Shinta pun mengamati pergerakan harga komoditas sejak akhir 2020 cenderung lebih tinggi dibandingkan dengan harga rata-rata pada 2019, termasuk pada CPO dan batu bara yang menjadi penyumbang ekspor nonmigas terbesar RI. Permintaan pada komoditas ini diperkirakan terus meningkat sehingga memberi keuntungan tersendiri bagi Indonesia.
“Kalau Indonesia bisa menggenjot produktivitas ekspor sepanjang 2021, kita bisa menciptakan surplus perdagangan yang lebih tinggi dan ekspor akan menjadi kontributor besar terhadap pertumbuhan ekonomi nasional hanya dari ekspor komoditas saja,” lanjutnya.
Meski demikian, Shinta memberi catatan Indonesia harus bisa segera mendiversifikasi ekspor setelah 2021 dengan produk bernilai tambah. Karena itu, dia berharap pemerintah tahun ini tidak hanya fokus meningkatkan ekspor komoditas, tetapi juga mengembangkan kompetensi dan daya saing produk-produk ekspor bernilai tambah.
“Dengan demikian setelah 2021 ekspor nasional terus tumbuh positif dan tanpa tergantung pada ekspor komoditas mentah,” kata dia.
Baca Juga
Namun, Kepala Departemen Ekonomi Centre for Strategic and International Studies (CSIS) Yose Rizal Damuri memberikan pandangan berbeda.
Dia berpendapat sektor perdagangan luar negeri tidak bisa menjadi tumpuan karena perekonomian domestik sejatinya memberi kontribusi paling besar. Hanya saja, lanjut dia, Indonesia kehilangan momentum untuk mengoptimalisasi perekonomian domestik.
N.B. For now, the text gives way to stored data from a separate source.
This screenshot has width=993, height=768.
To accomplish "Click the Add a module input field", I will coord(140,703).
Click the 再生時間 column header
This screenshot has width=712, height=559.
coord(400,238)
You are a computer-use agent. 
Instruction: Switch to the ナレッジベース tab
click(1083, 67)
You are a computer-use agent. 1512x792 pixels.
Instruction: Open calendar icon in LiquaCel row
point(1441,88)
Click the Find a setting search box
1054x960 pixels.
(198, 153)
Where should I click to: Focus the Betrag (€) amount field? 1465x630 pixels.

“Sebenarnya pada 2020 kita bisa saja tetap tumbuh positif seperti Vietnam dan China asal masalah kesehatan berhasil ditanggulangi. Namun kita kehilangan momentum tersebut,” kata dia.
Meski perekonomian global menunjukkan sinyal pemulihan yang lebih cepat dibandingkan perekonomian domestik, Yose pun mengatakan Indonesia tidak bisa langsung memetik manfaatnya karena kontribusi ekspor terhadap PDB masih rendah.
Rasio ekspor barang dan jasa Indonesia terhadap PDB tercatat hanya mencapai 17,17 persen menurut laporan Kementerian Perdagangan, lebih rendah dari rasio negara tetangga seperti Singapura yang mencapai 173 persen atau Malaysia yang sebesar 65 persen.
“Kalau melihat krisis ekonomi 2008 dengan pemulihan pada 2009 dan 2010 pun Indonesia bisa dibilang tidak bisa merasakan dampaknya karena perdagangan kita tidak terlalu terintegrasi,” lanjutnya.
Dia pun menyoroti target pertumbuhan ekspor 6,3 persen yang bisa saja tidak terealisasi jika harga komoditas tidak mengalami kenaikan.
Dia mengemukakan kenaikan harga sebagian besar komoditas banyak dipengaruhi oleh kondisi suplai alih-alih pulihnya permintaan. Contohnya adalah pasokan komoditas mineral yang menjadi ketat akibat sentimen dagang antara China dan Australia yang berpengaruh terhadap harga batu bara, nikel, dan tembaga.
“Apakah antara Australia dan China ini akan terus terjadi atau tidak? Saya kira tidak. Jadi jangan terlalu berharap harga komoditas akan terus meningkat dan mengerek nilai ekspor kita,” ujar Yose.